GRAEME STEWART. Growing inequality in access to health care is curable.

It has been sad to observe the growth in out-of-pocket expenses for patients seeking expert medical consultation and the resultant rising inequality in access to timely care and in health outcomes (“Specialists charging extreme fees”, March 6. These twin inequities are deeply felt in western Sydney.

No Australian with the possibility of serious illness should be prevented from seeking expert assessment or treatment due to the expense involved or fear of expense.

This basic principle was upheld for the first 20 years of universal health insurance in this wealthy country but increasingly less so over the past 20.

Australia is fortunate in having parallel private and public options for care but the balance has been driven too far towards private by the reduction in proportionate support from the Commonwealth to the state-based public hospitals.

There are many specialists who would happily provide more public outpatient clinics (where they would bulk bill) in order to give back to the system that trained them and where they can also contribute to multidisciplinary clinics (difficult to organise in private practice), teaching and clinical research.

But sufficient resources are not available for clinic space or staff payment for chronic disease management. The failure of the Medicare rebate to keep pace with inflation over the past 40 years has driven the rise in fee gaps as has disproportionate reimbursement for procedures compared to consultations. It is not surprising that the leading specialists in the list published in the Herald are those without major procedures and hence highly reliant on consultation fees for income. With some specialists there is also an element of greed but in my experience that is still an uncommon contributor in western Sydney. Build more public outpatient clinics and the specialists will come. Inequity is curable.

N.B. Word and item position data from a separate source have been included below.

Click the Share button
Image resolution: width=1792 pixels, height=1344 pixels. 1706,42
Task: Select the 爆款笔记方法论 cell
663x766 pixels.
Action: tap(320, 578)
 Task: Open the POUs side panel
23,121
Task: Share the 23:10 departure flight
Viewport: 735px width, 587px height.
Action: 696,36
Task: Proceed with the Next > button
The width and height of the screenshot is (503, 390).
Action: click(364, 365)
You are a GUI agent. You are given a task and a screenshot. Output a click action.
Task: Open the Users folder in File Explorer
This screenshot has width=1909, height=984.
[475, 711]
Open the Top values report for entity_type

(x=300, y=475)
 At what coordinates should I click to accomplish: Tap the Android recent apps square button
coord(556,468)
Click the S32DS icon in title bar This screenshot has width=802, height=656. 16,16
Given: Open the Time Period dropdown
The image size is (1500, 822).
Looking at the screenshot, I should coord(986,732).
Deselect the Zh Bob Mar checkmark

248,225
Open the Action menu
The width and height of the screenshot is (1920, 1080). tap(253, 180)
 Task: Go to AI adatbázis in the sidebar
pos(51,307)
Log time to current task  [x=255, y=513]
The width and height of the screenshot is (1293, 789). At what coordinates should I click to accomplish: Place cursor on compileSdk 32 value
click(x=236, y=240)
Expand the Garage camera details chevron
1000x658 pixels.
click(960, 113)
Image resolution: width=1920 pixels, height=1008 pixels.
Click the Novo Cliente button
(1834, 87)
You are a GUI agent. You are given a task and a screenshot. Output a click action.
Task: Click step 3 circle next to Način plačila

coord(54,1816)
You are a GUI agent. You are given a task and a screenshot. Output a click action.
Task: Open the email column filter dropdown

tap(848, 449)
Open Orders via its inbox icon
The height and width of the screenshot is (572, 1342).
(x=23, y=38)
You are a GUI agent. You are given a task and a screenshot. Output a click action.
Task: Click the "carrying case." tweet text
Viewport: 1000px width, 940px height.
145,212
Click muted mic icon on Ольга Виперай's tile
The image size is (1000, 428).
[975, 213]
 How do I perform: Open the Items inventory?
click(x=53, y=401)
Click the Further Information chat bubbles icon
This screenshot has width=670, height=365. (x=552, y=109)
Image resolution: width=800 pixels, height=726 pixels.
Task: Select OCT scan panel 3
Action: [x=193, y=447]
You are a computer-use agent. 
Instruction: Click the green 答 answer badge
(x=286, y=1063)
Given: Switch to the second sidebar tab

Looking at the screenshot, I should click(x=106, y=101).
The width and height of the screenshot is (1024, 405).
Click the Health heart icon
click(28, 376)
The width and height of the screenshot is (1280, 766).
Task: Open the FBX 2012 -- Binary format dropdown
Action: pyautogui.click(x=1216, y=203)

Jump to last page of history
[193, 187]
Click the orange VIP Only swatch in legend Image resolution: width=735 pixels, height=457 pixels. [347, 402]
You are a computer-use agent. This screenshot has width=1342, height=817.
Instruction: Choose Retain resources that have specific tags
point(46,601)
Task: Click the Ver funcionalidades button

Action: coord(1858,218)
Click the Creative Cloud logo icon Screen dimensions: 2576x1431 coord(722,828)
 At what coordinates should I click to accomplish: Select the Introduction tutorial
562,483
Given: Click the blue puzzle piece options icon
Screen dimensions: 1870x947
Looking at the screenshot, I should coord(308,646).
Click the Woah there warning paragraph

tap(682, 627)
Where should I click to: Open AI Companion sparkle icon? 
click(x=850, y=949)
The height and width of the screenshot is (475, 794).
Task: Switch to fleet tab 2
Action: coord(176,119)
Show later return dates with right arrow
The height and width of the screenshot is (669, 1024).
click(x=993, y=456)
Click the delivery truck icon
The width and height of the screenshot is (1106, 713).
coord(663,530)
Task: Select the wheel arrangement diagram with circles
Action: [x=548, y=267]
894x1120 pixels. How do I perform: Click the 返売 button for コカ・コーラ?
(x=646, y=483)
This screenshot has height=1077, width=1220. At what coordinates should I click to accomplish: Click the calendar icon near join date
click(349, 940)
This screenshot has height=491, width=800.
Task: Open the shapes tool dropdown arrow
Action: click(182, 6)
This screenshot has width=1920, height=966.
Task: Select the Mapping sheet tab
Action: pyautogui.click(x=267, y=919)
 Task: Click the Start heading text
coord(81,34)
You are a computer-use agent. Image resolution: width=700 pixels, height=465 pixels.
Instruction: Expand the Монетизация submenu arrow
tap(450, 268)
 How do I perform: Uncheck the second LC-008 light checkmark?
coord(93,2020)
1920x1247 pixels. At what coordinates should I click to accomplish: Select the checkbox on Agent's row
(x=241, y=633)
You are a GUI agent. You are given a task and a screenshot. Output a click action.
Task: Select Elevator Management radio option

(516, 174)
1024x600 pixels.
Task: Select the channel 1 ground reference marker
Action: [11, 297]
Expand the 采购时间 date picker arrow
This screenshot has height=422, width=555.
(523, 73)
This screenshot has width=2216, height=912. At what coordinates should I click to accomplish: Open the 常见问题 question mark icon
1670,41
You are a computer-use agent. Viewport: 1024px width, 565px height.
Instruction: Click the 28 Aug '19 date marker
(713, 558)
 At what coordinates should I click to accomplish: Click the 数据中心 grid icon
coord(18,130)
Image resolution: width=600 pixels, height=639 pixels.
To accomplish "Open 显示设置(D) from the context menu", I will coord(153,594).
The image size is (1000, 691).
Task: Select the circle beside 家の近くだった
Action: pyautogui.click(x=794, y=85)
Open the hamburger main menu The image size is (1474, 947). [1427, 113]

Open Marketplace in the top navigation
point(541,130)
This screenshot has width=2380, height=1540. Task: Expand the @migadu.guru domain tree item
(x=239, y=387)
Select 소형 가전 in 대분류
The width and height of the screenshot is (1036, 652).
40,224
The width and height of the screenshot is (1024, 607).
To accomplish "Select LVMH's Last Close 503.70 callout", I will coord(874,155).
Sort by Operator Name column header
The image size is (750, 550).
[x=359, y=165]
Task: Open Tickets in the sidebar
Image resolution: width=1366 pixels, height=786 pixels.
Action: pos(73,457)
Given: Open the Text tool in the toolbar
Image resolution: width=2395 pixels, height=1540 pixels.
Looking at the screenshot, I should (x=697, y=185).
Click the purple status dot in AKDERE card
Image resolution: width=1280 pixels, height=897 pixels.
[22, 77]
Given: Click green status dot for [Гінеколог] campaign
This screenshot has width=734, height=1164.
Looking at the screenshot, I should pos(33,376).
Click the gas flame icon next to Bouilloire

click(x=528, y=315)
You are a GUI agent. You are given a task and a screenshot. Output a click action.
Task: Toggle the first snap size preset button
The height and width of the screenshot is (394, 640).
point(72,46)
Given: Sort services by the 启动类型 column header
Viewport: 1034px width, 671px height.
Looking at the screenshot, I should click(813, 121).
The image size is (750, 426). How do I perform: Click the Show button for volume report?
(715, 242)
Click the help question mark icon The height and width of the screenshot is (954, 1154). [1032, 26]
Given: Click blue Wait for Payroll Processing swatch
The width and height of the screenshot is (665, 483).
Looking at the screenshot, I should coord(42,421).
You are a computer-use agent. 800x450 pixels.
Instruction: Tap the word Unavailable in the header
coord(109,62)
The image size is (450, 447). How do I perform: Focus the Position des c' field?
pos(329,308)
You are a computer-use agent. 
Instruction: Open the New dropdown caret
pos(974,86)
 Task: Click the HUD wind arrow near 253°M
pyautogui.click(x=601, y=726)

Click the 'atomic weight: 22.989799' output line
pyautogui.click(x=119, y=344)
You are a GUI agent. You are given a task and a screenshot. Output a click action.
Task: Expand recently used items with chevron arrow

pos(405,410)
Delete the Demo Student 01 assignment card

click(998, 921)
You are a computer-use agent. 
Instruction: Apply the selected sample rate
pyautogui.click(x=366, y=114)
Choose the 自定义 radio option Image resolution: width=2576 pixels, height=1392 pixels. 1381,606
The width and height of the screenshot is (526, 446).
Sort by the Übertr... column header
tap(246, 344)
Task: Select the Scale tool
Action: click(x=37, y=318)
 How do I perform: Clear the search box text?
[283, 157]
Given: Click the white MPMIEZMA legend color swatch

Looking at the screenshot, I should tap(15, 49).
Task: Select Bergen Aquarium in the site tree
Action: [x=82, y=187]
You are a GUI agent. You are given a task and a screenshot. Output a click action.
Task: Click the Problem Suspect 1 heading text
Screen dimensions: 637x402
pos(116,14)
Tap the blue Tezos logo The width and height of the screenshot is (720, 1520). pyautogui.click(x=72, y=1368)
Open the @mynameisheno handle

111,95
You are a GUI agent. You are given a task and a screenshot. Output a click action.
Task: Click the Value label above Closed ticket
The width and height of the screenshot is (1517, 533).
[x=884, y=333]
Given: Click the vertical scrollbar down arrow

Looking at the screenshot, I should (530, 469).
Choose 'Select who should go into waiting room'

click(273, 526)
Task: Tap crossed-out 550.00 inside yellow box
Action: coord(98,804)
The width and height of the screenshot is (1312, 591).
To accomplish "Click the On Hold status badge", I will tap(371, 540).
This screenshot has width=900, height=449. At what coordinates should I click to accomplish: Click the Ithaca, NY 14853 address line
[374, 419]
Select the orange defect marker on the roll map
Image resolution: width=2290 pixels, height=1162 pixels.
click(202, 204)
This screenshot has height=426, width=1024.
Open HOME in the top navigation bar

Graeme Stewart, Head, Ambulatory Services, Westmead Hospital. Published, Sydney Morning Herald, March 2017

Comments

One response to “GRAEME STEWART. Growing inequality in access to health care is curable.”

  1. Ian Webster Avatar
    Ian Webster

    Thanks, Graeme.
    I agree with you wholeheartedly.
    In my experience in outer metropolitan Sydney, regional NSW and in primary health care for homeless people, those who don’t have private health insurance have grossly inadequate access to specialist advice. GPs in these areas bear the load and are poorly supported to do so. It was a travesty when, in the midst of organised medicine’s resistance to Medibank and then Medicare, in the late 70s and early 80s, NSW doctors and governments effectively closed down public outpatient clinics. This has denied so many people of thorough appraisal and management of their medical problems and it has denied front-line GPs and other health workers of the advice and support they need to care for patients with complex co-0ccuring conditions.